• [TASK]: Could you copy exactly the lines below, beginning at the line with "This screenshot has width=612, height=397." and stopping after the line with "Instruction: Open the Settings gear icon", with no pictures?

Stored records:
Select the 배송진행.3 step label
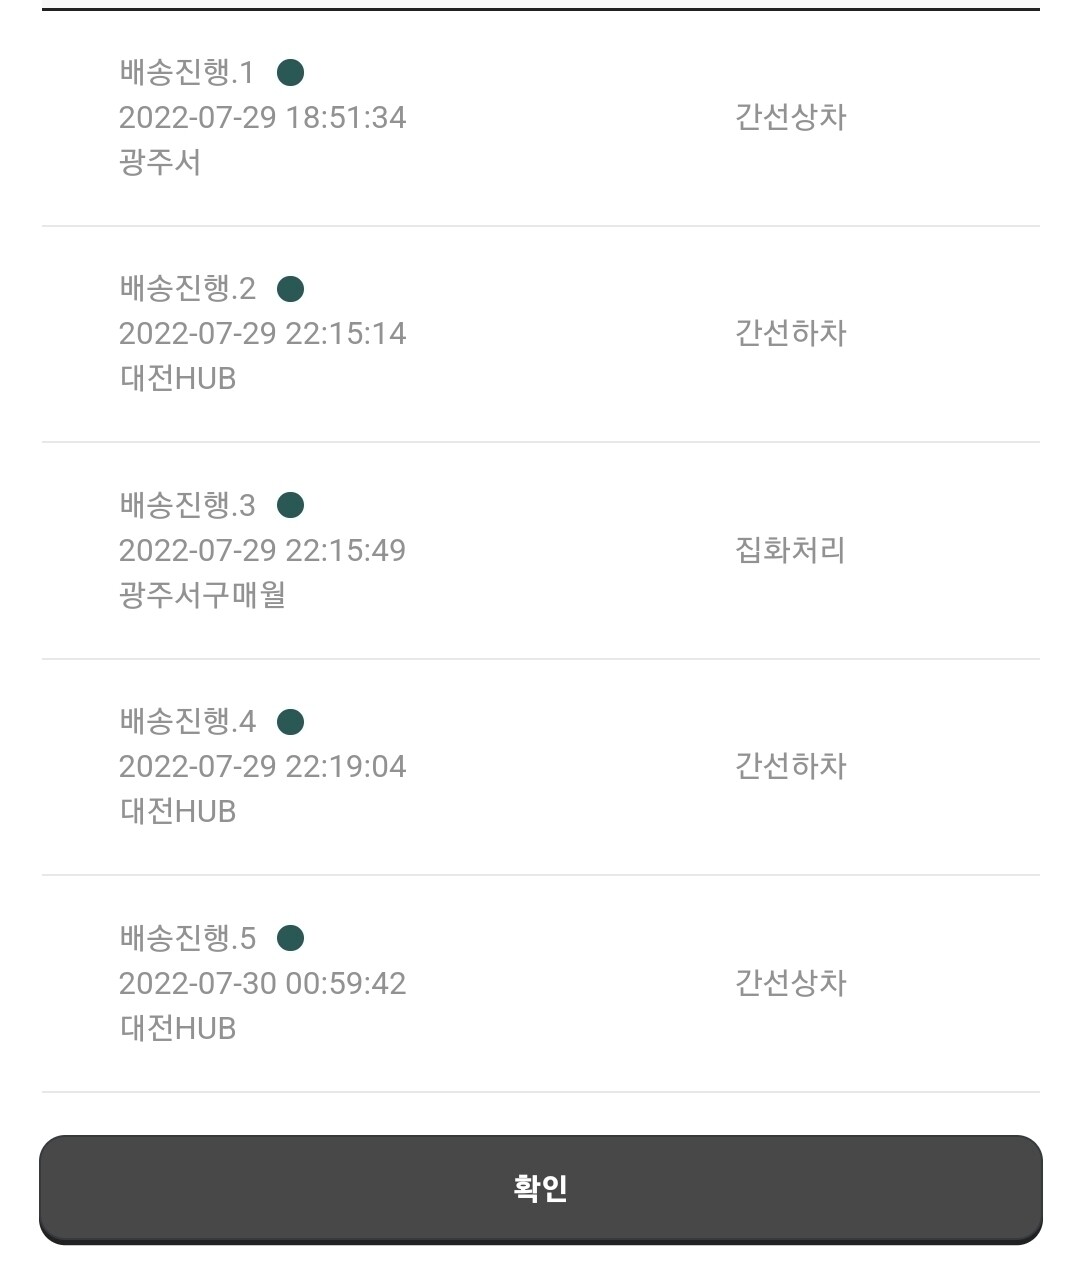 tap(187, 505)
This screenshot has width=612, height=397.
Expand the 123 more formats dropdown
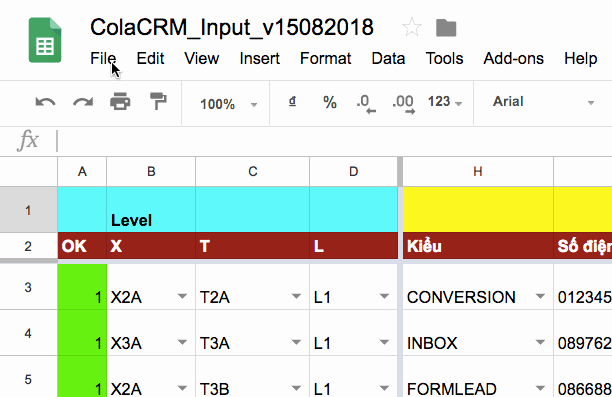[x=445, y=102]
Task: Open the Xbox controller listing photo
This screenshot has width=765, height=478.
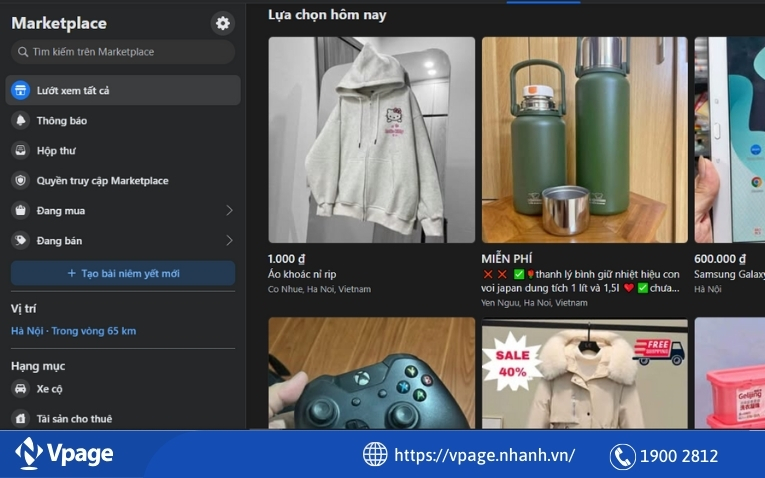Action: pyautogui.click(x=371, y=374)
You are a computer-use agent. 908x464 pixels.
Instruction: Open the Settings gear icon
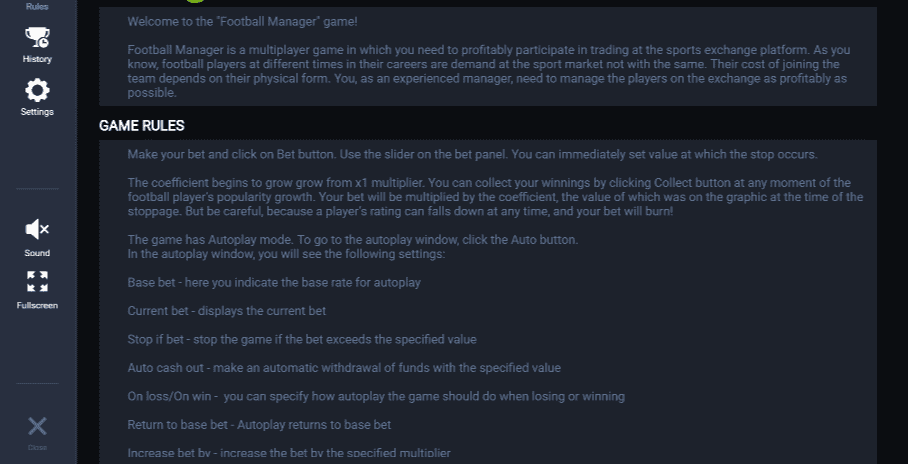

* * *

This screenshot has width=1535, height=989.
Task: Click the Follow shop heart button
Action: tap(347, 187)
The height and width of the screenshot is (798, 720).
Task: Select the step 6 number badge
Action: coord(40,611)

• [ANSWER BOX]:
This screenshot has width=612, height=397.
Expand the 123 more formats dropdown
[x=445, y=102]
Task: Open the Xbox controller listing photo
This screenshot has width=765, height=478.
Action: pyautogui.click(x=371, y=374)
You are a computer-use agent. 908x464 pixels.
Instruction: Open the Settings gear icon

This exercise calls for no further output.